## [Задание 1]
Перепишите без изменений записи: от начала записей до строки с «The width and height of the screenshot is (941, 2576).» включительно.

Живокини был редкий, образцовый буфф -- один из тысяч буффов. При первых звуках его голоса, раздававшихся иногда за кулисами, публика уже приходила в приятное волнение, чувствовала себя хорошо настроенною. Когда же появлялся он, то вместе с ним врывались веселье и смех и наполняли всю сцену, не давая места ничему другому. Видеть его и оставаться равнодушным или в дурном расположении духа было невозможно. В нем все было комично: выражение лица, телодвижения, дикция. Он мог обходиться без речей, поводя только глазами или выделывая что-нибудь руками, -- и вызывать громкие рукоплескания. Поэтому играющие с ним в одной пиесе, особенно актрисы, старались не глядеть на него, чтобы не расхохотаться. Только Щепкин, никогда не выходивший из своей роли, оставался равнодушным к его забавной комике. Публика чрезвычайно любила Живокини. Взыскательная иногда по отношению к другим актерам, она постоянно была к нему снисходительна: можно ли сердиться на того, кто веселит вас, возбуждая искренний смех, смех до слез? Она прощала ему даже нетвердое знание своих ролей, потому что он уморительно умел маскировать небрежное отношение к своей обязанности. Вместо забытых им слов пиесы он придумывал свои, которые иногда были лучше подлинных и производили больший эффект. Иногда же обращался с какою-нибудь речью к суфлеру, как будто так следовало по его роли. Вообще он позволял себе многое, на что другие не решались. Уверенный в пристрастии к нему публики, он подчас заигрывал с нею во время самого спектакля: обращался к партеру с каким-нибудь вопросом, например: как ему нравится пиеса? или взывал к райку, прося заседающих там театральных репортеров похвалить его игру в газетном отзыве. Сколько комедий и водевилей одолжены ему своим успехом. Как он был хорош в пиесах "Стряпчий под столом", "Что имеем -- не храним, потерявши -- плачем", "Лев Гурыч Синичкин"!

## [Задание 2]
Совпадают ли с текстом о Живокини эти утверждения? (а) Щепкин, играя с Живокини, тоже не мог удержаться от смеха. (б) Публика прощала Живокини, что он плохо знал свои роли. (в) Забыв слова, Живокини придумывал вместо них свои. На каждое ответьте «да» или «нет» и приведите решающие слова текста дословно.

Записи из собрания:
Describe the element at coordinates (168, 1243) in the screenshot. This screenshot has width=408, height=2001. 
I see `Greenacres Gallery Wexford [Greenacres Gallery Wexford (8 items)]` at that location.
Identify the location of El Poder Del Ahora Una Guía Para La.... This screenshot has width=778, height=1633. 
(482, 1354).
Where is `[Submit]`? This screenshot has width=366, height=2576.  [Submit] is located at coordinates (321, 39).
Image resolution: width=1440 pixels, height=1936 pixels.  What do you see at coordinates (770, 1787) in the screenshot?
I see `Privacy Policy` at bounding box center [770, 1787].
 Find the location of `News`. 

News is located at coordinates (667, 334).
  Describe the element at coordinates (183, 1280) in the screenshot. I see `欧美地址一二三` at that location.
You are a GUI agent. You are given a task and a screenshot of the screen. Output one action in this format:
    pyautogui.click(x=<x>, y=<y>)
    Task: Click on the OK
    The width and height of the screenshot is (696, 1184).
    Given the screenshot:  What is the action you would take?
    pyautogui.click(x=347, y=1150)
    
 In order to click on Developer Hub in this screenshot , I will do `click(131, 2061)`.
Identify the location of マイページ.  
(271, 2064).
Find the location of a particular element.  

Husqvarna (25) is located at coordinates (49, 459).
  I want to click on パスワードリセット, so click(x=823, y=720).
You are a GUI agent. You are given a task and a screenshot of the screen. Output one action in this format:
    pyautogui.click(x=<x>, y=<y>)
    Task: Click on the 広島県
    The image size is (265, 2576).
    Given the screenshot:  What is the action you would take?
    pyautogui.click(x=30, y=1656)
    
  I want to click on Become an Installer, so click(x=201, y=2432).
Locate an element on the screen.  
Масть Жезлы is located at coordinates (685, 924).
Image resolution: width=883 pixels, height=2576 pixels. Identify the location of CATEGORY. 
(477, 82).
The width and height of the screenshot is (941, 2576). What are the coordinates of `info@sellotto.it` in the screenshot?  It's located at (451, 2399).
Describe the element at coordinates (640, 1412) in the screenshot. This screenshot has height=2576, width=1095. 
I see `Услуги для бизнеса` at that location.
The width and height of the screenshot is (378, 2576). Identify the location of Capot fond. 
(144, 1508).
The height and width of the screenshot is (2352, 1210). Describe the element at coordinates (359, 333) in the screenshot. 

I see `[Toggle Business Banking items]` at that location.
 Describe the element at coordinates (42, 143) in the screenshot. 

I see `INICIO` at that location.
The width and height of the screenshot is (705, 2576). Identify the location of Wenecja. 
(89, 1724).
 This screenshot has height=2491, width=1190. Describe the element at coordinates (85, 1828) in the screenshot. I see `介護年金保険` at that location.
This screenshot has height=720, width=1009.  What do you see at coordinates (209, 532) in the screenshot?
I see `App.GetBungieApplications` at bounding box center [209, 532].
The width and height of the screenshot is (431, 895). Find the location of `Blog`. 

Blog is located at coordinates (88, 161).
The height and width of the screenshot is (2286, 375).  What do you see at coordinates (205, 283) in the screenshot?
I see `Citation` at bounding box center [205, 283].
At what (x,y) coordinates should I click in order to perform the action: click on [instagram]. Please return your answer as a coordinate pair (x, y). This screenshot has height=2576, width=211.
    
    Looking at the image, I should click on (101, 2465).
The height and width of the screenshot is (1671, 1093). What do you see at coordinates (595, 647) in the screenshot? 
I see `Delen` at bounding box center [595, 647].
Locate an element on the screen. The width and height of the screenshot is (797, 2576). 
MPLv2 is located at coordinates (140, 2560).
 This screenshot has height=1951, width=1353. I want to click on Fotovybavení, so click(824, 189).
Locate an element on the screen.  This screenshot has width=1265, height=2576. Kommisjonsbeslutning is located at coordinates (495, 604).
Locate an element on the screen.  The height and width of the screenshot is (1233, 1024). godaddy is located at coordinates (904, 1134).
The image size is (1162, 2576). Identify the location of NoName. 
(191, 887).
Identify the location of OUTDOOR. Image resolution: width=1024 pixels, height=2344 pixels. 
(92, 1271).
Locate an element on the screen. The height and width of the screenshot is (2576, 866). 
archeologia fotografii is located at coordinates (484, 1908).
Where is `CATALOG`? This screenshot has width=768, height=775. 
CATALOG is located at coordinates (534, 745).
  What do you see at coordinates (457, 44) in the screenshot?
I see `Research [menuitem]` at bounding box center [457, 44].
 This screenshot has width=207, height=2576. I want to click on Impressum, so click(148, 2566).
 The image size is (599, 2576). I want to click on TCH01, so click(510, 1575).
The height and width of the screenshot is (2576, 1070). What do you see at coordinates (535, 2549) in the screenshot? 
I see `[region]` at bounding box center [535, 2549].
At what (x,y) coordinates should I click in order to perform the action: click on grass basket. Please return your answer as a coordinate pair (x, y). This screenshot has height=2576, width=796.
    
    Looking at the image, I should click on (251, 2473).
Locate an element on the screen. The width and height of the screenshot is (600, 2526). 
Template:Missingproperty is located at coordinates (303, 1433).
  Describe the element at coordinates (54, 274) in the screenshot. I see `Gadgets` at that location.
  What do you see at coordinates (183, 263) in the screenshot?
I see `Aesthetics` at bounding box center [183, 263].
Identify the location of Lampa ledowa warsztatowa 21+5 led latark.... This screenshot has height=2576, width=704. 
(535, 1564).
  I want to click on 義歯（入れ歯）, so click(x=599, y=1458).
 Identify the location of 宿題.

## [Ответ 1]
Describe the element at coordinates (168, 1243) in the screenshot. This screenshot has width=408, height=2001. 
I see `Greenacres Gallery Wexford [Greenacres Gallery Wexford (8 items)]` at that location.
Identify the location of El Poder Del Ahora Una Guía Para La.... This screenshot has width=778, height=1633. 
(482, 1354).
Where is `[Submit]`? This screenshot has width=366, height=2576.  [Submit] is located at coordinates (321, 39).
Image resolution: width=1440 pixels, height=1936 pixels.  What do you see at coordinates (770, 1787) in the screenshot?
I see `Privacy Policy` at bounding box center [770, 1787].
 Find the location of `News`. 

News is located at coordinates (667, 334).
  Describe the element at coordinates (183, 1280) in the screenshot. I see `欧美地址一二三` at that location.
You are a GUI agent. You are given a task and a screenshot of the screen. Output one action in this format:
    pyautogui.click(x=<x>, y=<y>)
    Task: Click on the OK
    The width and height of the screenshot is (696, 1184).
    Given the screenshot:  What is the action you would take?
    pyautogui.click(x=347, y=1150)
    
 In order to click on Developer Hub in this screenshot , I will do `click(131, 2061)`.
Identify the location of マイページ.  
(271, 2064).
Find the location of a particular element.  

Husqvarna (25) is located at coordinates (49, 459).
  I want to click on パスワードリセット, so click(x=823, y=720).
You are a GUI agent. You are given a task and a screenshot of the screen. Output one action in this format:
    pyautogui.click(x=<x>, y=<y>)
    Task: Click on the 広島県
    The image size is (265, 2576).
    Given the screenshot:  What is the action you would take?
    pyautogui.click(x=30, y=1656)
    
  I want to click on Become an Installer, so click(x=201, y=2432).
Locate an element on the screen.  
Масть Жезлы is located at coordinates (685, 924).
Image resolution: width=883 pixels, height=2576 pixels. Identify the location of CATEGORY. 
(477, 82).
The width and height of the screenshot is (941, 2576). What are the coordinates of `info@sellotto.it` in the screenshot?  It's located at (451, 2399).

## [Ответ 2]
(а) Нет: «Только Щепкин, никогда не выходивший из своей роли, оставался равнодушным к его забавной комике».
(б) Да: «Она прощала ему даже нетвердое знание своих ролей».
(в) Да: «Вместо забытых им слов пиесы он придумывал свои».